Non Technical Summary

Prior to the launch of the euro, academics and policymakers were concerned that the loss of the
monetary  policy  instrument  would  deprive  participating  countries  of  a  vital  tool  to  respond  to
country-specific economic shocks. This concern was rooted in the generally accepted proposition
that  market-based  adjustment  channels—i.e.  labour  mobility  and  capital  flows—tended  to  be
weaker among euro area countries than among regions of existing monetary unions such as the
United States.  

Against this background, it was hoped that European countries could rely on the stabilizing role
of  large  government  sectors  to  smooth  fluctuations  –the  so-called  automatic  stabilizers.  Those
stabilizers were generally considered as having contributed significantly to the decrease of output
volatility  witnessed  in  Europe  and  in  the  United  States  after  World  War  II,  when  the  size  of
governments increased substantially on both sides of the Atlantic. This view was supported by a
seemingly  robust  and  well-documented  stylised  fact:  that  countries  with  large  governments
tended to exhibit more macroeconomic stability.  

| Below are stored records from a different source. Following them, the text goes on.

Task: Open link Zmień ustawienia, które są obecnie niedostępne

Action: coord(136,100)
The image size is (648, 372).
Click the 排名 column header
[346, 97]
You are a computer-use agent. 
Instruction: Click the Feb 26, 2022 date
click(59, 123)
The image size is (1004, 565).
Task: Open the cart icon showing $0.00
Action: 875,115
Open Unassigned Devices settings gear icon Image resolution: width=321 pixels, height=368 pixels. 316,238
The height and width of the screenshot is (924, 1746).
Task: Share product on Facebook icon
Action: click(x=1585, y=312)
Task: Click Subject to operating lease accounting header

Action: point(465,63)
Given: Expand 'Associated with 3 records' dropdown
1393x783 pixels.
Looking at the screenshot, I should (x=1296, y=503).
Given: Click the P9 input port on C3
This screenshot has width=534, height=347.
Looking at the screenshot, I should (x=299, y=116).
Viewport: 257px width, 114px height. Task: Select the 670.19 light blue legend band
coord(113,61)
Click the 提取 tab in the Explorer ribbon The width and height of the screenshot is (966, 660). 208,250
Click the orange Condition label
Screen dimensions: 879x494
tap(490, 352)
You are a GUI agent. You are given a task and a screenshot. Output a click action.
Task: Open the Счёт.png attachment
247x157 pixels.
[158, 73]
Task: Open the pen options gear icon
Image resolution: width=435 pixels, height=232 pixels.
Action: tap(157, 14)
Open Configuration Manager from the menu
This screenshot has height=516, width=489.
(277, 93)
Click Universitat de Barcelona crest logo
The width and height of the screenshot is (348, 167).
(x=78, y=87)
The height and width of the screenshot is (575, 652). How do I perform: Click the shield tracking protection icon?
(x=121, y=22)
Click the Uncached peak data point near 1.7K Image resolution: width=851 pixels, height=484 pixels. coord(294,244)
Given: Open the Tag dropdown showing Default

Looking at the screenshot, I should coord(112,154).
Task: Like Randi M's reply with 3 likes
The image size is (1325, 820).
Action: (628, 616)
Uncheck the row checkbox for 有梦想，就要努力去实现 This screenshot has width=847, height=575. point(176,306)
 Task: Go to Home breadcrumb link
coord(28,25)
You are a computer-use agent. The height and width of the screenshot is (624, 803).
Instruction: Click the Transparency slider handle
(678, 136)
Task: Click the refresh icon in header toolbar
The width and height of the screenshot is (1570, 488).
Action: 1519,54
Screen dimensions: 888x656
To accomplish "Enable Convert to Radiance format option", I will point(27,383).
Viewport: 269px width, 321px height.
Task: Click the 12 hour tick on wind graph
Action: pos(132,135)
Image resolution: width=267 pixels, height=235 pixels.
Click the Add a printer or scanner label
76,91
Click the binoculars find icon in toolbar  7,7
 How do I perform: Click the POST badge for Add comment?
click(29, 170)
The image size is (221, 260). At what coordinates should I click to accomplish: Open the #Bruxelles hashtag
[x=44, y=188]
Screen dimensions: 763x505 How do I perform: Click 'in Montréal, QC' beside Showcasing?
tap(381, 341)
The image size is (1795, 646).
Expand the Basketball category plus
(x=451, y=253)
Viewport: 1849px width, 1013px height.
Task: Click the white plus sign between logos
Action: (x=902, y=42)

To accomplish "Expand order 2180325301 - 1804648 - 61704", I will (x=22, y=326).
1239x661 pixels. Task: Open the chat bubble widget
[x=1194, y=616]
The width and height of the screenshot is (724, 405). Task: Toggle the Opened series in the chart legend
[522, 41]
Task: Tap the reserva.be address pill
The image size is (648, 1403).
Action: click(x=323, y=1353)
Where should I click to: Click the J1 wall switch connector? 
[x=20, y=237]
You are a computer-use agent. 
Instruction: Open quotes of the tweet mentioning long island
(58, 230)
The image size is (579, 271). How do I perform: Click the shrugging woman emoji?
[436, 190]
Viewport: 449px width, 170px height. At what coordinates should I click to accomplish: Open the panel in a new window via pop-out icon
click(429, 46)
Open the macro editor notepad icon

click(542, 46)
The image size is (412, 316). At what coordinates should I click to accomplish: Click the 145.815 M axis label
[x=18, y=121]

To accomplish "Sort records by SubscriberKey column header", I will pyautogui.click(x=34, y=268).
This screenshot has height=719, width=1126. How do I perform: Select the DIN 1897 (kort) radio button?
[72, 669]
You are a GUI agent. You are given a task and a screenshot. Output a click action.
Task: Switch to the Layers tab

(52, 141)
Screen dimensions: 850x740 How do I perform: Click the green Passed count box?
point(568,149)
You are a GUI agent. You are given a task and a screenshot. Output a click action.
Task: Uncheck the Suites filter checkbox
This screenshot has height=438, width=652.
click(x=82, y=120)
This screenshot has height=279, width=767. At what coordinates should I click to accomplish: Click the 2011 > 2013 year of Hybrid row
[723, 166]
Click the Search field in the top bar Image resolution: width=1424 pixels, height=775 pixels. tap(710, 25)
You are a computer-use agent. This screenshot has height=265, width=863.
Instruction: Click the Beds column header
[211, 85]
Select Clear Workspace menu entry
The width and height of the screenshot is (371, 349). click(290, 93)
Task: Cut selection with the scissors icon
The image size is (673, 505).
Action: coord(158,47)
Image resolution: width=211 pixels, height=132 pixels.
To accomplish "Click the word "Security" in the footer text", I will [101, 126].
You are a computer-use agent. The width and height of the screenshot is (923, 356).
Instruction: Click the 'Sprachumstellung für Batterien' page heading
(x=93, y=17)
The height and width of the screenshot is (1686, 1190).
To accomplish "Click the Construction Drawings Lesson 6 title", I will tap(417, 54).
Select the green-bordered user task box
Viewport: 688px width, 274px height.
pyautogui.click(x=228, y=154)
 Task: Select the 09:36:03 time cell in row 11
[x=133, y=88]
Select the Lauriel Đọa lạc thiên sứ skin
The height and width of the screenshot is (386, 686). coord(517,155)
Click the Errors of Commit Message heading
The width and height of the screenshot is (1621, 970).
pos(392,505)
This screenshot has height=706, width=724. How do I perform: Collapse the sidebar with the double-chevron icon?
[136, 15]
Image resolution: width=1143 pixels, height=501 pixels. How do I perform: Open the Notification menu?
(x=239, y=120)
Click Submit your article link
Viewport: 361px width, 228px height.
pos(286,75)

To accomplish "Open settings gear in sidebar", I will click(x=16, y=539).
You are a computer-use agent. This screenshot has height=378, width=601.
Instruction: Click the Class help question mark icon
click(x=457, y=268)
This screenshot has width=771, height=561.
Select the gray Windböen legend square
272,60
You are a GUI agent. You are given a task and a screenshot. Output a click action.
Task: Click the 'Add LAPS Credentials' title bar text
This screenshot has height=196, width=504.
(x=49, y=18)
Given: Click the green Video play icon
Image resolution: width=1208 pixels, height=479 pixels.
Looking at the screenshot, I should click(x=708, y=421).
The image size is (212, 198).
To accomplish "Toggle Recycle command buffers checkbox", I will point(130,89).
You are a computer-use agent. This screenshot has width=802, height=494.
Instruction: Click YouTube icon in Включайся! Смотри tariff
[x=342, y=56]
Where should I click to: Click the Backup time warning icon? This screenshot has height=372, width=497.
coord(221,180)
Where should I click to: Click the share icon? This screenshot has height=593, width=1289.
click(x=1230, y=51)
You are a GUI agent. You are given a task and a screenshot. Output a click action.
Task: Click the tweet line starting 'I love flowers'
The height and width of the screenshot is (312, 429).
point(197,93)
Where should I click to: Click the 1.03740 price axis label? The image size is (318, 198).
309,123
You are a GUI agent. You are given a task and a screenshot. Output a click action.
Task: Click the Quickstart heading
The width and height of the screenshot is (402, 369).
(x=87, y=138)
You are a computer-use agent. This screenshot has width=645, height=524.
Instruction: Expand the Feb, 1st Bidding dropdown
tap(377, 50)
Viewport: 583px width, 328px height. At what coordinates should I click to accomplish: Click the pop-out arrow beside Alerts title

However in the 1980s and the 1990s the US and most European countries experienced a sharp
slowdown in output volatility – the so-called great moderation – without having experienced any
significant increase in the size of government. In this paper, we start by reviewing and bringing
together the two strands of the literature. This highlights that while government size contributes
to  macroeconomic  stabilisation,  it  can  be  substituted  by  monetary  policy  and  financial
development.  Indeed,  what  accounts  for  the  great  moderation  (apart  from  luck)  seems  to  be  a
combination of monetary policy improvements and financial developments.  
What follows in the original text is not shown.